━━ TEXT EXTRACT ━━

While the previous analysis tracks the numerical changes in cluster assignments, it doesn't capture whether countries stay together as a "community" over time. Below, we analyze the stability of country groupings regardless of the cluster number assigned.

In [None]:
def analyze_cluster_community_stability(data_pca_df):
    years = sorted(data_pca_df['Year'].unique())
    countries = data_pca_df['Country Name'].unique()
    
    # Dictionary to store cluster compositions for each year
    cluster_compositions = {}
    
    # Build cluster membership by year
    for year in years:
        year_data = data_pca_df[data_pca_df['Year'] == year]
        clusters = {}
        for cluster_id in sorted(year_data['Cluster'].unique()):
            if cluster_id == -1:  # Skip outliers
                continue
            cluster_countries = set(year_data[year_data['Cluster'] == cluster_id]['Country Name'])
            if len(cluster_countries) >= 3:  # Only consider clusters with at least 3 countries
                clusters[int(cluster_id)] = cluster_countries
        cluster_compositions[year] = clusters
    
    # Calculate Jaccard similarity between consecutive years' clusters
    def jaccard_similarity(set1, set2):
        if not set1 or not set2:
            return 0
        intersection = len(set1.intersection(set2))
        union = len(set1.union(set2))
        return intersection / union if union > 0 else 0
    
    # For each year pair, find the best matching clusters
    community_stability = []
    for i in range(len(years)-1):
        year1, year2 = years[i], years[i+1]
        clusters1 = cluster_compositions[year1]
        clusters2 = cluster_compositions[year2]
        
        if not clusters1 or not clusters2:
            continue
            
        # Track matched clusters to avoid double-matching
        matched_clusters2 = set()
        total_similarity = 0
        match_count = 0
        cluster_matches = []
        
        # For each cluster in year1, find best match in year2
        for c1_id, c1_countries in clusters1.items():
            best_similarity = 0
            best_match = None
            
            for c2_id, c2_countries in clusters2.items():
                if c2_id in matched_clusters2:
                    continue
                    
                similarity = jaccard_similarity(c1_countries, c2_countries)
                if similarity > best_similarity:
                    best_similarity = similarity
                    best_match = c2_id
            
            if best_match is not None and best_similarity >= 0.3:  # Threshold for considering a match
                matched_clusters2.add(best_match)
                total_similarity += best_similarity
                match_count += 1
                cluster_matches.append((c1_id, best_match, best_similarity, len(clusters1[c1_id])))
        
        # Calculate average stability between these two years
        avg_stability = total_similarity / len(clusters1) if clusters1 else 0
        community_stability.append((year1, year2, avg_stability, match_count, len(clusters1), len(clusters2)))
        
        # Print detailed matching information for significant changes
        if avg_stability < 0.5:  # Highlight years with low stability
            print(f"\nLow stability between {year1} and {year2} (avg: {avg_stability:.2f})")

━━━
━━ SOURCE DATA ━━

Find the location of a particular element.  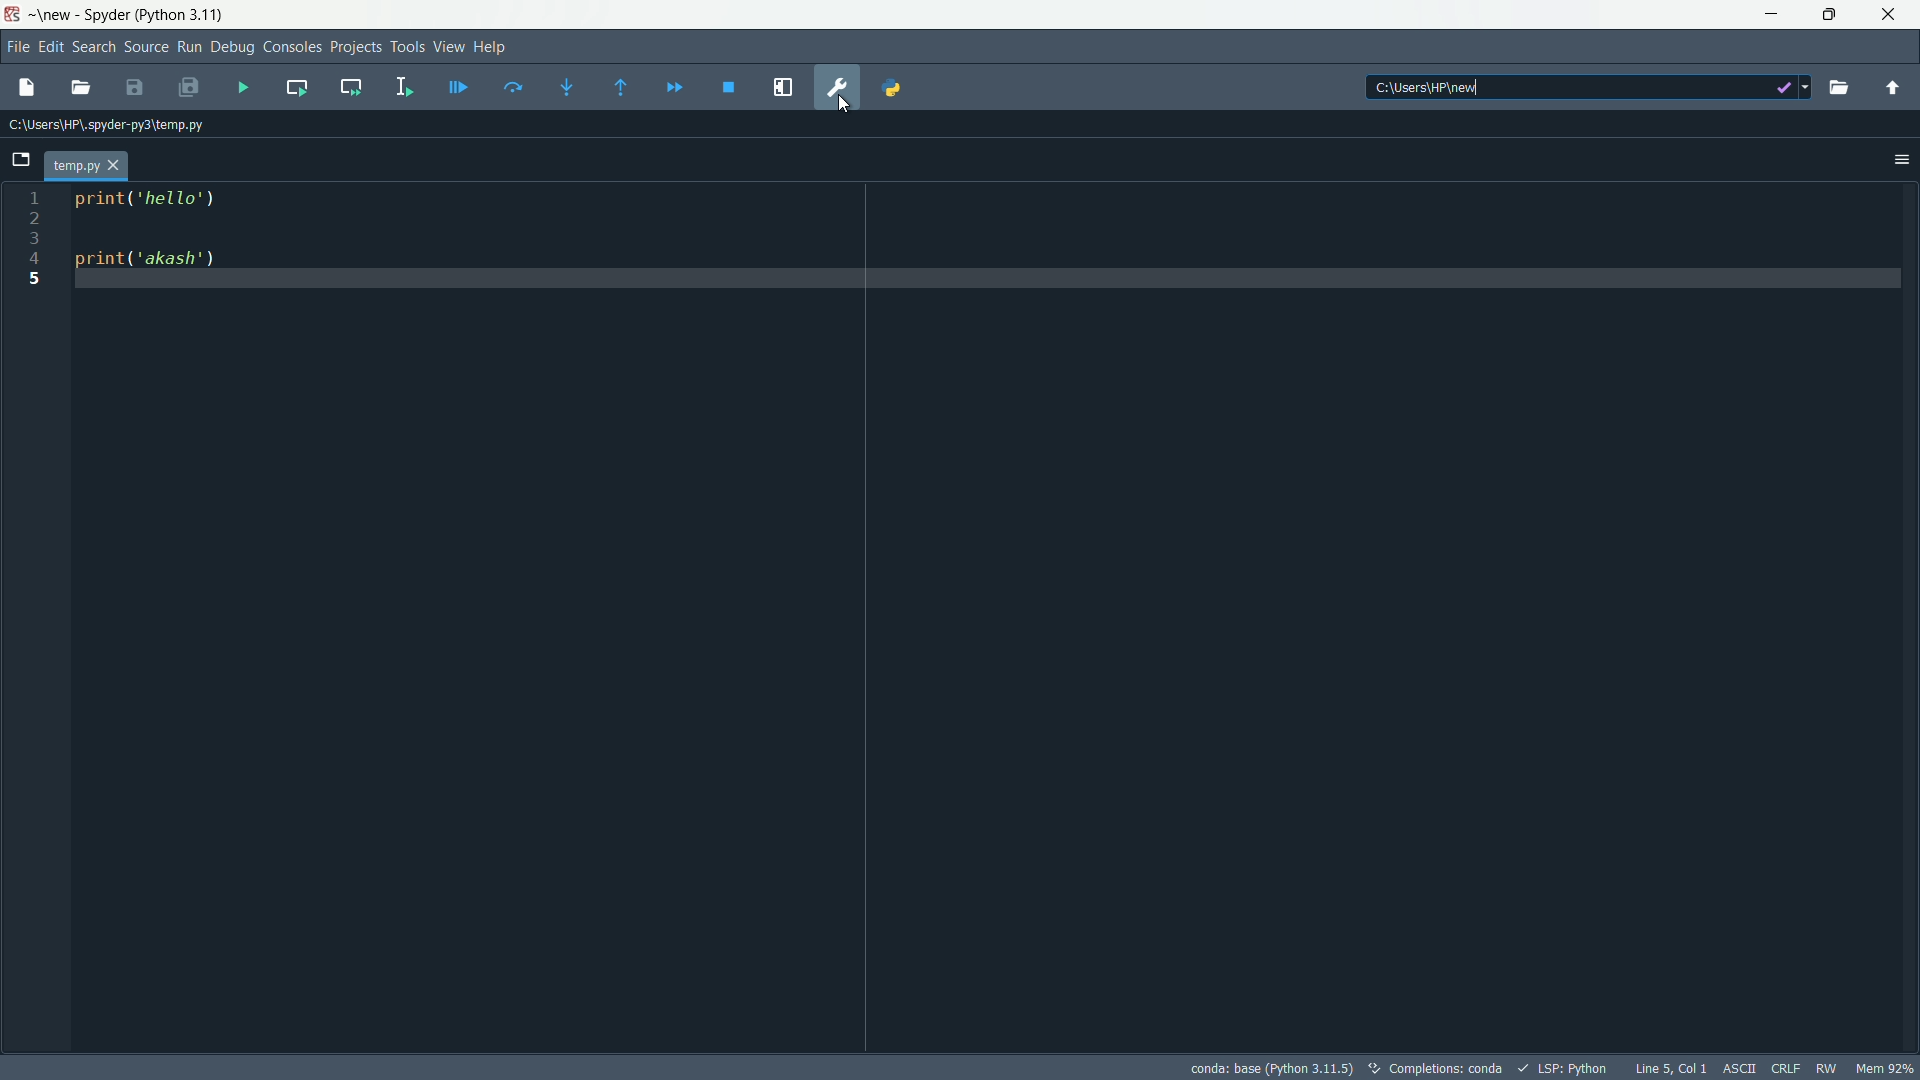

━━━

§ **TO DO**
a. Translate this sentence from the cluster stability notebook into Spanish: "While the previous analysis tracks the numerical changes in cluster assignments, it doesn't capture whether countries stay together as a "community" over time."
b. Continue the cluster stability notebook from the point where it stops.

§ **OUTPUTS BY TASK**
a. Si bien el análisis anterior sigue los cambios numéricos en las asignaciones de clústeres, no capta si los países permanecen juntos como una «comunidad» a lo largo del tiempo.

b.
            for c1_id, c2_id, sim, size in sorted(cluster_matches, key=lambda x: x[2]):
                print(f"  Cluster {c1_id} → {c2_id}: similarity {sim:.2f} (size: {size})")
    
    # Create DataFrame for visualization
    stability_df = pd.DataFrame(community_stability, columns=[
        'Year1', 'Year2', 'Community_Stability', 'Matches', 'Clusters_Year1', 'Clusters_Year2'
    ])
    
    # Plot community stability over time
    fig = px.line(stability_df, x='Year1', y='Community_Stability', markers=True,
                 title='Cluster Community Stability Between Consecutive Years')
    fig.update_layout(xaxis_title='Year', yaxis_title='Average Community Stability (0-1)',
                     yaxis=dict(range=[0, 1]))
    fig.show()
    
    # Plot cluster count over time
    cluster_counts = pd.DataFrame({
        'Year': years,
        'Cluster Count': [len(cluster_compositions[year]) for year in years]
    })
    fig = px.bar(cluster_counts, x='Year', y='Cluster Count',
                title='Number of Clusters per Year')
    fig.update_layout(xaxis_title='Year', yaxis_title='Number of Clusters')
    fig.show()
    
    # Create a consistency score for each country
    country_consistency = {country: 0 for country in countries}
    country_transitions = {country: [] for country in countries}
    
    # Track which community each country belongs to over time
    country_communities = {country: {} for country in countries}
    
    # First, identify the community for each country in each year
    for year in years:
        year_data = data_pca_df[data_pca_df['Year'] == year]
        for _, row in year_data.iterrows():
            country = row['Country Name']
            cluster = row['Cluster']
            if cluster != -1:  # Ignore outliers
                country_communities[country][year] = cluster
                if country_transitions[country] and country_transitions[country][-1][1] != cluster:
                    country_transitions[country].append((year, cluster))
                elif not country_transitions[country]:
                    country_transitions[country].append((year, cluster))
    
    # Calculate consistency: how often a country stays with the same set of neighbors
    country_consistency_scores = []
    for country in countries:
        years_present = len(country_communities[country])
        if years_present <= 1:
            continue  # Skip countries with insufficient data
            
        # Look at each consecutive year pair
        consistency_count = 0
        total_comparisons = 0
        
        for i in range(len(years)-1):
            year1, year2 = years[i], years[i+1]
            if year1 not in country_communities[country] or year2 not in country_communities[country]:
                continue
                
            # Get other countries in the same cluster in both years
            cluster1 = country_communities[country][year1]
            cluster2 = country_communities[country][year2]
            countries1 = set(year_data[year_data['Cluster'] == cluster1]['Country Name'])
            countries2 = set(year_data[year_data['Cluster'] == cluster2]['Country Name'])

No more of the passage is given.